Load the necessary libraries.

In [1]:
import os

import geopandas as gpd
import numpy as np
import pandas as pd
import statsmodels.api as sm
from scipy import stats

import _community_tourism_util as util

pd.set_option("display.max_rows", 5)

%load_ext autoreload
%autoreload 2

Folder names

In [2]:
SAMPLE_DATA_DIRECTORY = os.path.join("..", "sample_data")
SAMPLE_OUTPUT_DIRECTORY = os.path.join("..", "sample_output")
CASE_STUDY_DATA_DIRECTORY = os.path.join("..", "case_study_data")
CASE_STUDY_OUTPUT_DIRECTORY = os.path.join("..", "case_study_output")

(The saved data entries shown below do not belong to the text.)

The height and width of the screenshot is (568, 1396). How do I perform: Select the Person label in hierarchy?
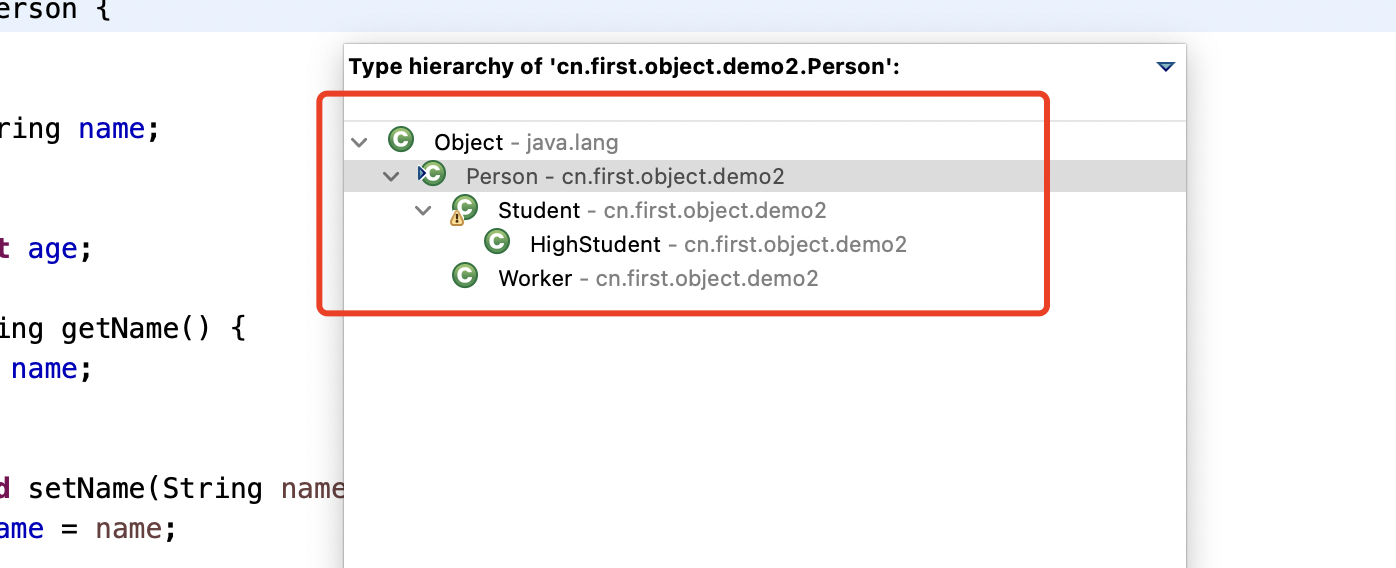(x=502, y=177)
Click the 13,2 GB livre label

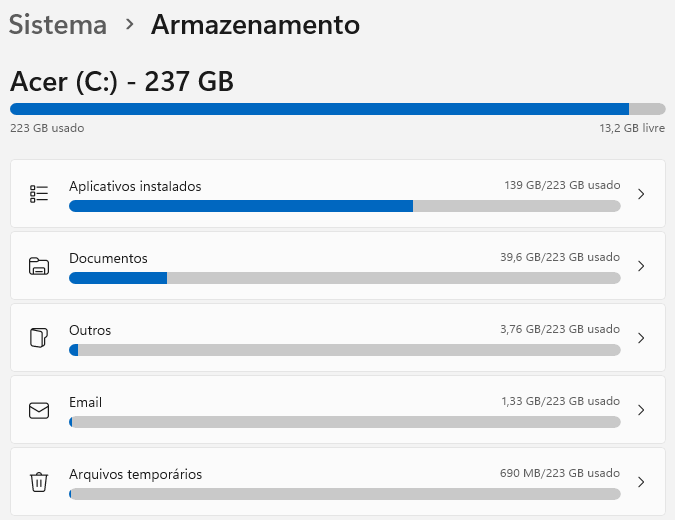coord(632,128)
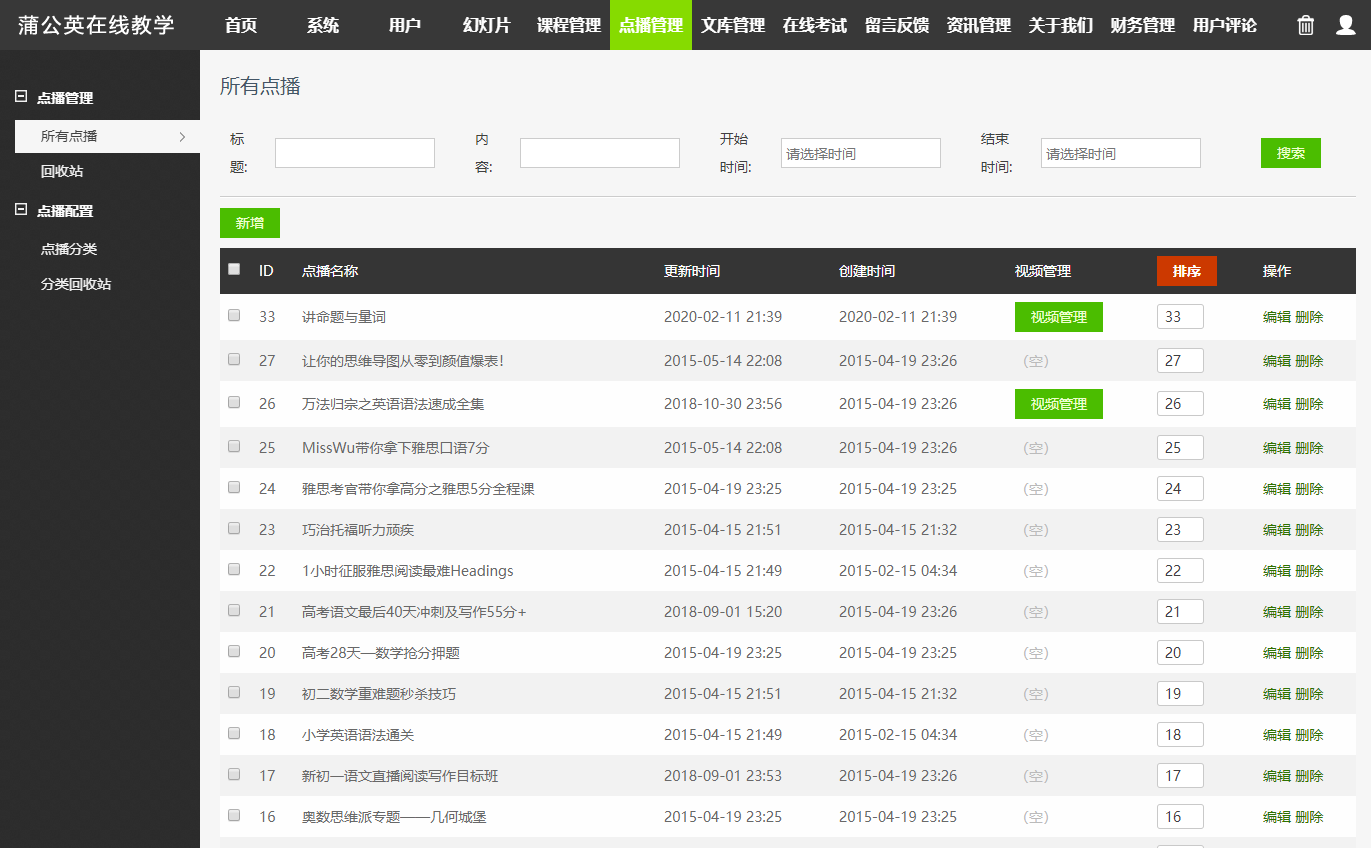This screenshot has height=848, width=1371.
Task: Collapse the 点播配置 sidebar section
Action: pyautogui.click(x=21, y=210)
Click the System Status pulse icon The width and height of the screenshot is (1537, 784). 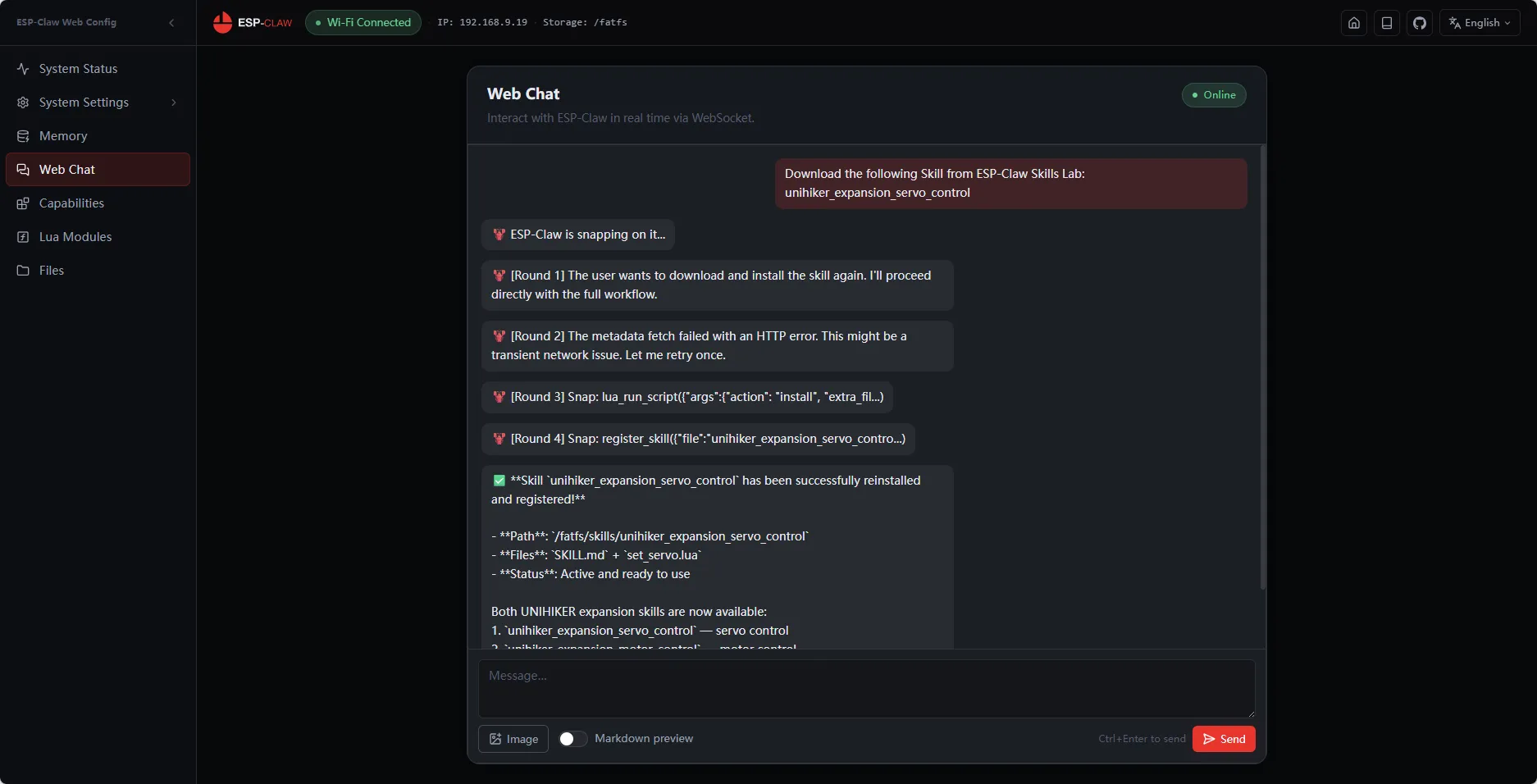tap(23, 69)
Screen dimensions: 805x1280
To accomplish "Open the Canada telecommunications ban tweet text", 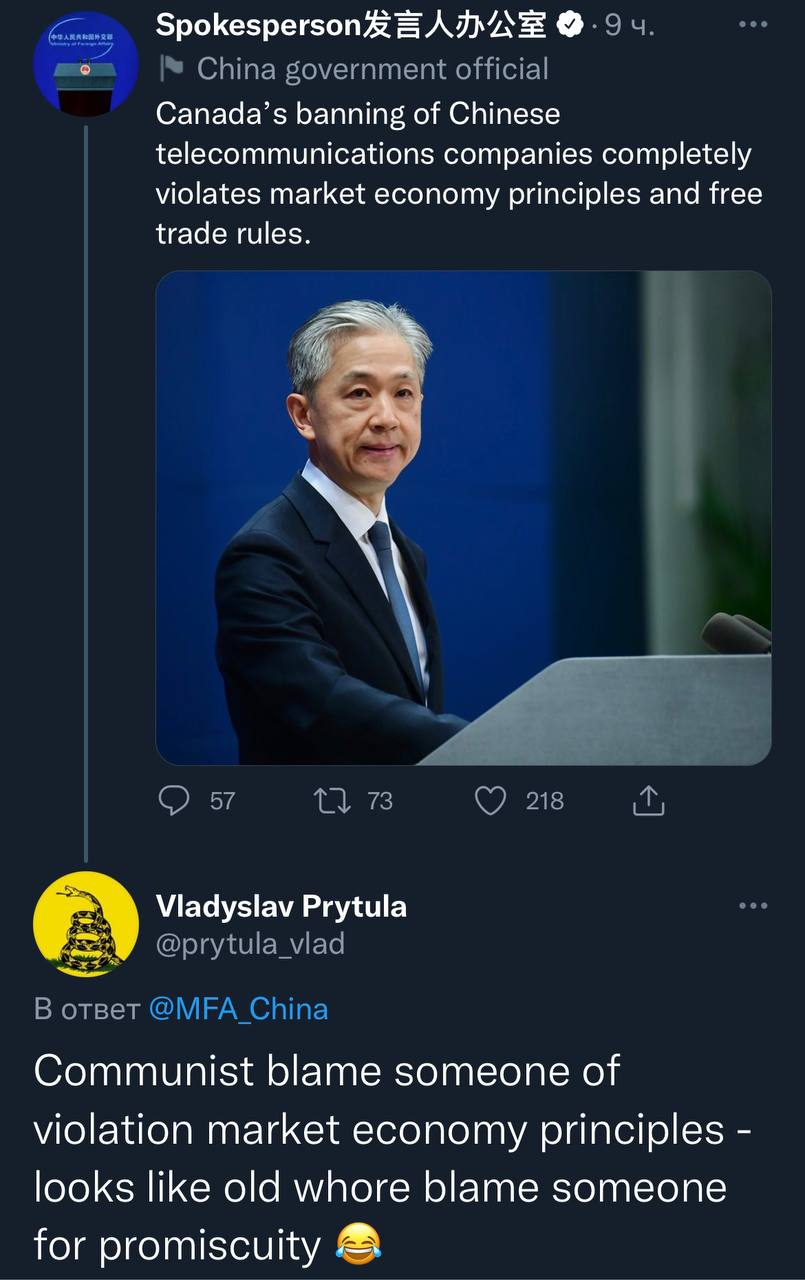I will [459, 174].
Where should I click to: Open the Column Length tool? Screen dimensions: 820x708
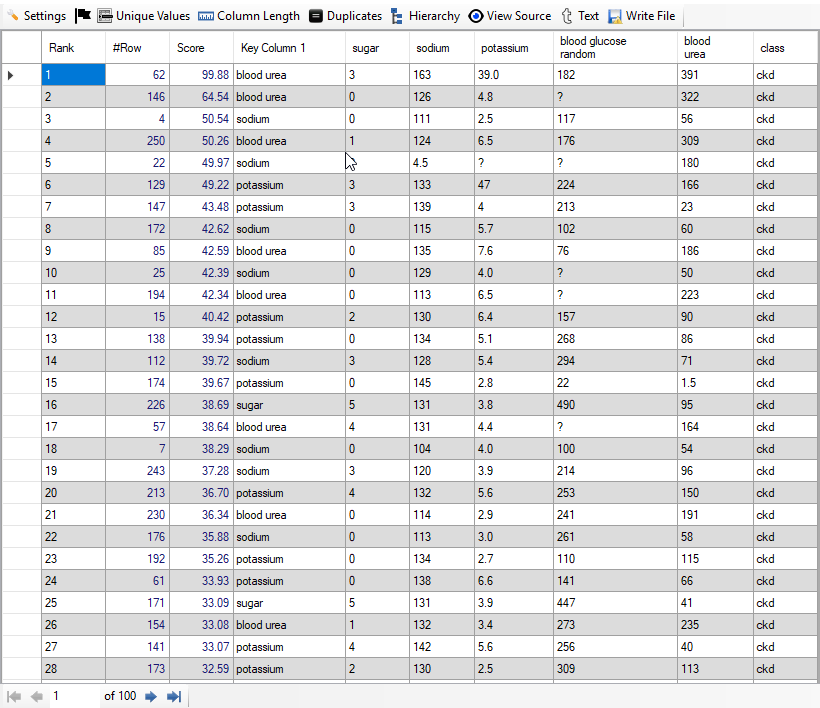[249, 16]
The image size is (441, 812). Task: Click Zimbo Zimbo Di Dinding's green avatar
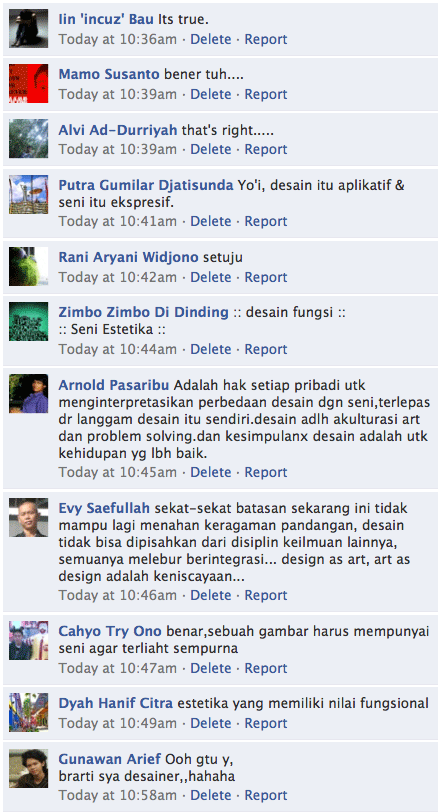pos(28,322)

BOUNDARIES_DIRECTORY = os.path.join(SAMPLE_DATA_DIRECTORY, "boundaries")
TOURISM_DIRECTORY = os.path.join(SAMPLE_DATA_DIRECTORY, "tourism")
STAYPOINTS_DIRECTORY = os.path.join(SAMPLE_OUTPUT_DIRECTORY, "tourism", "staypoints")
ANNOTATED_TOURISM_TRIPS_DIRECTORY = os.path.join(
    SAMPLE_OUTPUT_DIRECTORY, "tourism", "annotated_tourism_trips"
)
COMMUNITY_TOURISM_TRIPS_DIRECTORY = os.path.join(
    CASE_STUDY_OUTPUT_DIRECTORY, "community_tourism_trips"
)
COMMUNITY_SAME_DAY_VISITS_DIRECTORY = os.path.join(
    CASE_STUDY_OUTPUT_DIRECTORY, "community_same_day_visits"
)
COMMUNITY_OVERNIGHT_VISITS_DIRECTORY = os.path.join(
    CASE_STUDY_OUTPUT_DIRECTORY, "community_overnight_visits"
)

os.makedirs(COMMUNITY_TOURISM_TRIPS_DIRECTORY, exist_ok=True)
os.makedirs(COMMUNITY_SAME_DAY_VISITS_DIRECTORY, exist_ok=True)
os.makedirs(COMMUNITY_OVERNIGHT_VISITS_DIRECTORY, exist_ok=True)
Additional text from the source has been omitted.